◆ What is asked
[1] Retype the passage of the Atlantis Blue forum thread from "## Joewscott (Apr" to "love my cruise!" without changing a word.
[2] Extend the forum thread about the Atlantis Blue paint color, picking up right after its last line.

# Thoughts on Atlantis Blue in 2LT?



## 2013Cruze (Aug 4, 2012)

It's all right color but in certain light is does have a purple look too it.

if you can wait you could a 2014 Cruze in a couple months.


----------



## jblackburn (Apr 14, 2012)

It looks purple when the sun's not out.










Not a huge fan.


----------



## 2013Cruze (Aug 4, 2012)

I would wait and get a 2014 Cruze in Blue Ray Metallic.


----------



## Chris2298 (Aug 1, 2012)

I kinda like it, and it's going to take more that paint to make it "masculine"... Now if it was pink I would say no... But seriously, I like it... Mine's the blue topaz....


----------



## Rauen (Apr 27, 2013)

I have atlantis blue 2013 LS and I was pissed at the purple ish tint but now I think everything about the color is bad ass. Everyone that I see compliments the color and it's not as common so it turns heads. Tint the windows and plastidip the bowties and feminine won't even be in your vocab


----------



## nodule (Apr 26, 2013)

Blue Ray Metallic was not offered for 2013?? How do you know it will be a color for 2014?? When will the 2014's be available? If I wait for the 2014, im sure there will be no rebates or
incentives so I would wind up paying more that a 2013, correct?


----------



## Joewscott (Apr 10, 2013)

I've got Atlantis Blue as well. I love it. My other car is a '03 2500hd plow truck. I'm not very feminine. Ha. It does look different in different light conditions. I'd say it looks silver/blue most of the time. I get a lot of compliments as well. Blacked out bowties and added small red bowties near the RS emblems. I love my cruise!


Sent from AutoGuide.com Free App


----------



## 2013Cruze (Aug 4, 2012)

nodule said:


> Blue Ray Metallic was not offered for 2013?? How do you know it will be a color for 2014?? When will the 2014's be available? If I wait for the 2014, im sure there will be no rebates or
> incentives so I would wind up paying more that a 2013, correct?


Blue Ray Metallic is a new color choice for the 2014 Cruze.

Yeah your probably right there wouldn't be any rebates on the 14 Cruze when it first comes out. 

You would be paying more for the 2014 Cruze then you would if you bought the 2013 Cruze. 

If you buy the 2013 Cruze in a couple months it would be one model year old.


----------



## 2013Cruze (Aug 4, 2012)

◆ Element lookup records
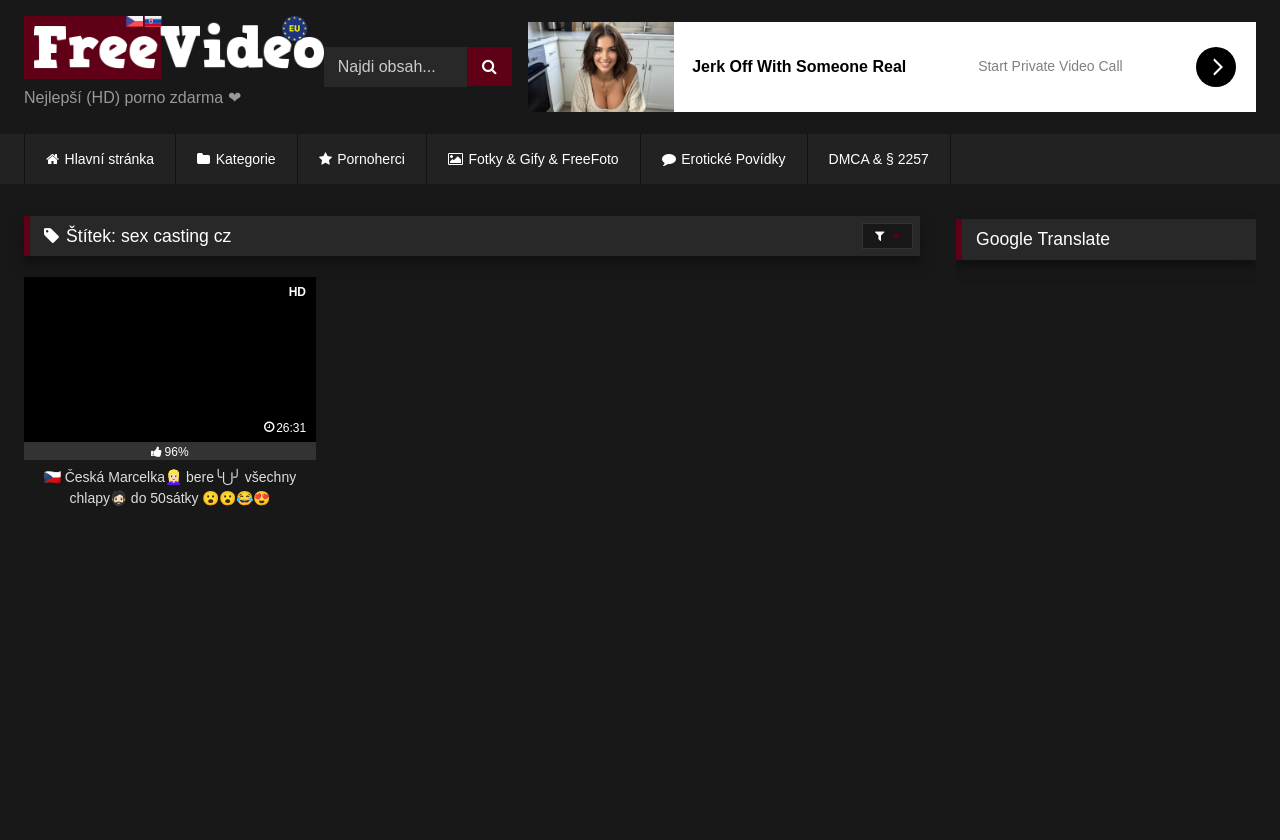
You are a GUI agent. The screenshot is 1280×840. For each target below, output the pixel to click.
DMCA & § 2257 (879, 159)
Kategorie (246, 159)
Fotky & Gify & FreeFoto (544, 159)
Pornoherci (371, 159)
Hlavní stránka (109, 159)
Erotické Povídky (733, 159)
==
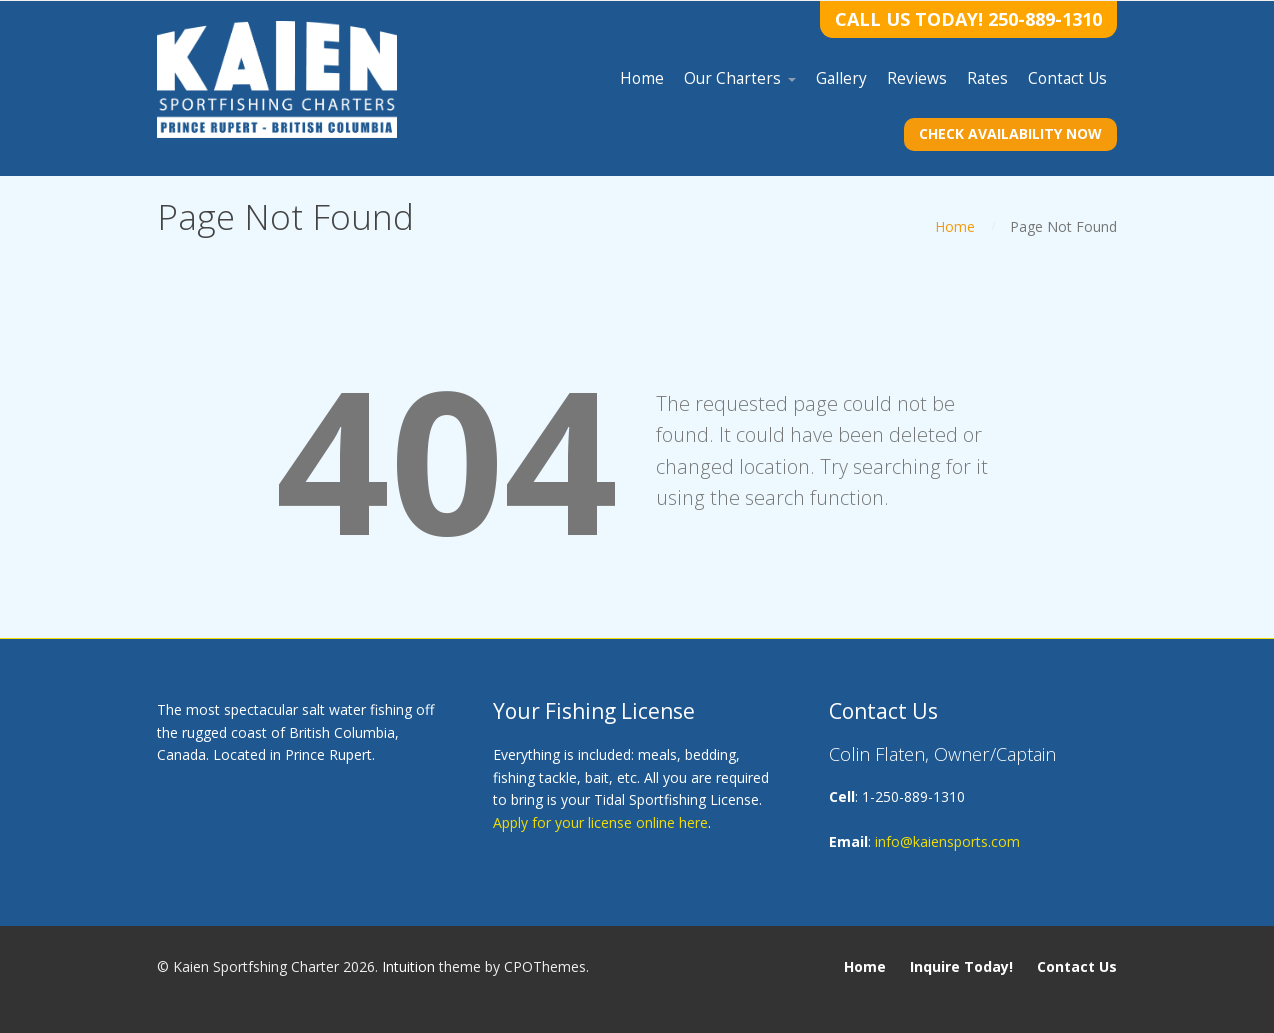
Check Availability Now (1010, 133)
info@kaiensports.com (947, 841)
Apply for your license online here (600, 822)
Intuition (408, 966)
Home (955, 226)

◆ The answers
[1]
## Joewscott (Apr 10, 2013)

I've got Atlantis Blue as well. I love it. My other car is a '03 2500hd plow truck. I'm not very feminine. Ha. It does look different in different light conditions. I'd say it looks silver/blue most of the time. I get a lot of compliments as well. Blacked out bowties and added small red bowties near the RS emblems. I love my cruise!

[2]
You should be able to go to your local dealer and order a 2014 Cruze if you want.


----------



## Chevy Customer Care (Oct 29, 2011)

nodule said:


> Hey,
> 
> I am about to pull the trigger on a brand new 2013 Cruze 2LT Automatic, but the only color any of my local dealers have is the Atlantis Blue. How many guys here own this color, or is this color more of a
> feminine, girl's color?
> ...


Hey nodule,

I agree-- the Atlantis Blue Metallic definitely gives off a purplish hue. If you choose to stick with the 2013 vs the 2014 Cruze I could check in your area for any dealerships with the color you are looking for. Let us know what you decide!

Amber N.
Chevrolet Customer Care


----------



## Danricgro (Oct 20, 2012)

I also have a Atlantis Blue LS. Like others have stated I get a lot of compliments on the color. I have become a big fan and to be honest it does not look in the least bit feminine to me. Not sure where you get that from.


----------



## mabzmuzik (Jul 19, 2012)

My brother-in law just purchased a 1lt with rs package. I must admit the color has grown on me. Very nice and rare on the 125 mile trip I drive everyday.

Sent from AutoGuide.com Free App


----------



## spacedout (Dec 7, 2010)

I have the previous version of the color, Blue Granite Metallic. It has none of the purple of the Atlantis blue, which is a huge turn off for me, though my girlfriend would probably like it.


----------



## nodule (Apr 26, 2013)

Nice....the new color Blue Ray Metallic is great! A nice deep navy blue, looks so sharp with the Cruze body style!


----------



## Suns_PSD (Feb 16, 2013)

I like the Atlantis Blue and that's the color I ordered as well. At times it does have a purplish tint but it looks great most of the time. As far as it being a "man's car and color" I'm firmly of the opinion that the manliest dudes don't feel the need to drive around in say an 8k# 4x4 diesel truck used to just pick up groceries in a metropolitan area just to feel like more of a man.


----------



## 2013Cruze (Aug 4, 2012)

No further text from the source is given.